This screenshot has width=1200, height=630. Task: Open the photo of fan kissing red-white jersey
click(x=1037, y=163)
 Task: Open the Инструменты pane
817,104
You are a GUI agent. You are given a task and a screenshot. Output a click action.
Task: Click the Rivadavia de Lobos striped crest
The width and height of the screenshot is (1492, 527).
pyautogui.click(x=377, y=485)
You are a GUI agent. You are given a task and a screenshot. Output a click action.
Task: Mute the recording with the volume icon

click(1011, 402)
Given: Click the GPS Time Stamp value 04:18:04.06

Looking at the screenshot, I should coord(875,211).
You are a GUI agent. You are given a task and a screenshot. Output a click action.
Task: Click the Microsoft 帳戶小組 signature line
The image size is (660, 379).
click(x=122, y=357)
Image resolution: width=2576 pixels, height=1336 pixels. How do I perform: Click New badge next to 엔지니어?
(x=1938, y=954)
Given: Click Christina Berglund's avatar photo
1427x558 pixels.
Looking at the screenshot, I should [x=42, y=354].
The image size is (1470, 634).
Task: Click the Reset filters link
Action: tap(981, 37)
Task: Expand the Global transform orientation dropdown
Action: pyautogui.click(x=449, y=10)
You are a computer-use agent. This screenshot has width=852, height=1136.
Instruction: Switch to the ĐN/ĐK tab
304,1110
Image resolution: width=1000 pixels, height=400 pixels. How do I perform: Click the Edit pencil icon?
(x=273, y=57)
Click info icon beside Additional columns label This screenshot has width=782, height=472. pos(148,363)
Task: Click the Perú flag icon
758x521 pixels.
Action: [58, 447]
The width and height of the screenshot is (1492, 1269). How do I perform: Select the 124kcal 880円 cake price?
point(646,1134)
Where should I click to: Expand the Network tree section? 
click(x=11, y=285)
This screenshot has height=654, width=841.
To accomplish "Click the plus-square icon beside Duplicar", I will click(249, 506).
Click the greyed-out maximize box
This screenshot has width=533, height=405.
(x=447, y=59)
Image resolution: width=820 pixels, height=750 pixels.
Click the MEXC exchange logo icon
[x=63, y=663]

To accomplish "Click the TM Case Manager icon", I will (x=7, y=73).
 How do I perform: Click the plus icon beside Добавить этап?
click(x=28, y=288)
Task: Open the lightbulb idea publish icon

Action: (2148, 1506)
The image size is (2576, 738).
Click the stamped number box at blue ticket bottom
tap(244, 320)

§ PROBLEM TO SOLVE
Set the records down again in full, exactly as they read.

§ SOLUTION
This screenshot has width=1200, height=630. Task: Open the photo of fan kissing red-white jersey
click(x=1037, y=163)
 Task: Open the Инструменты pane
817,104
You are a GUI agent. You are given a task and a screenshot. Output a click action.
Task: Click the Rivadavia de Lobos striped crest
The width and height of the screenshot is (1492, 527).
pyautogui.click(x=377, y=485)
You are a GUI agent. You are given a task and a screenshot. Output a click action.
Task: Mute the recording with the volume icon

click(1011, 402)
Given: Click the GPS Time Stamp value 04:18:04.06

Looking at the screenshot, I should coord(875,211).
You are a GUI agent. You are given a task and a screenshot. Output a click action.
Task: Click the Microsoft 帳戶小組 signature line
The image size is (660, 379).
click(x=122, y=357)
Image resolution: width=2576 pixels, height=1336 pixels. How do I perform: Click New badge next to 엔지니어?
(x=1938, y=954)
Given: Click Christina Berglund's avatar photo
1427x558 pixels.
Looking at the screenshot, I should [x=42, y=354].
The image size is (1470, 634).
Task: Click the Reset filters link
Action: tap(981, 37)
Task: Expand the Global transform orientation dropdown
Action: pyautogui.click(x=449, y=10)
You are a computer-use agent. This screenshot has width=852, height=1136.
Instruction: Switch to the ĐN/ĐK tab
304,1110
Image resolution: width=1000 pixels, height=400 pixels. How do I perform: Click the Edit pencil icon?
(x=273, y=57)
Click info icon beside Additional columns label This screenshot has width=782, height=472. pos(148,363)
Task: Click the Perú flag icon
758x521 pixels.
Action: [58, 447]
The width and height of the screenshot is (1492, 1269). How do I perform: Select the 124kcal 880円 cake price?
point(646,1134)
Where should I click to: Expand the Network tree section? 
click(x=11, y=285)
This screenshot has height=654, width=841.
To accomplish "Click the plus-square icon beside Duplicar", I will click(249, 506).
Click the greyed-out maximize box
This screenshot has width=533, height=405.
(x=447, y=59)
Image resolution: width=820 pixels, height=750 pixels.
Click the MEXC exchange logo icon
[x=63, y=663]

To accomplish "Click the TM Case Manager icon", I will (x=7, y=73).
 How do I perform: Click the plus icon beside Добавить этап?
click(x=28, y=288)
Task: Open the lightbulb idea publish icon

Action: (2148, 1506)
The image size is (2576, 738).
Click the stamped number box at blue ticket bottom
tap(244, 320)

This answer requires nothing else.